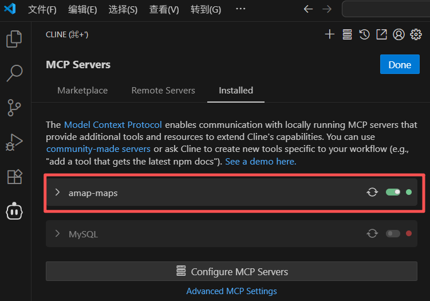
Task: Switch to the Marketplace tab
Action: [82, 91]
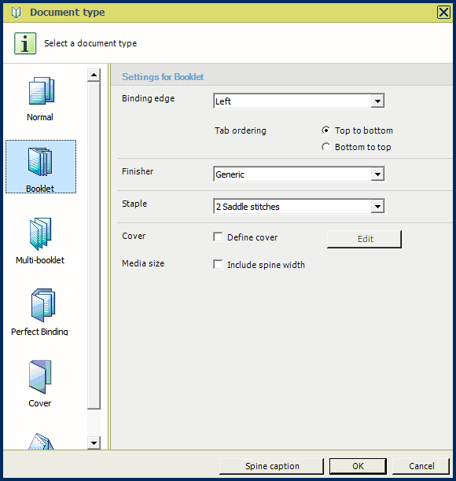Click the document type list scroll up arrow

coord(94,75)
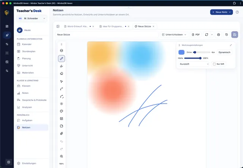
Task: Click the paperclip attachment icon
Action: coord(62,134)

Your task: Please give the listing above as a numbered list, one line per entry, with blank lines dropped and the pictures left out.

Exercise solution:
1. Task: Switch to the Marketplace tab
2. Action: [82, 91]
3. Click the document type list scroll up arrow
4. coord(94,75)
5. Task: Click the paperclip attachment icon
6. Action: coord(62,134)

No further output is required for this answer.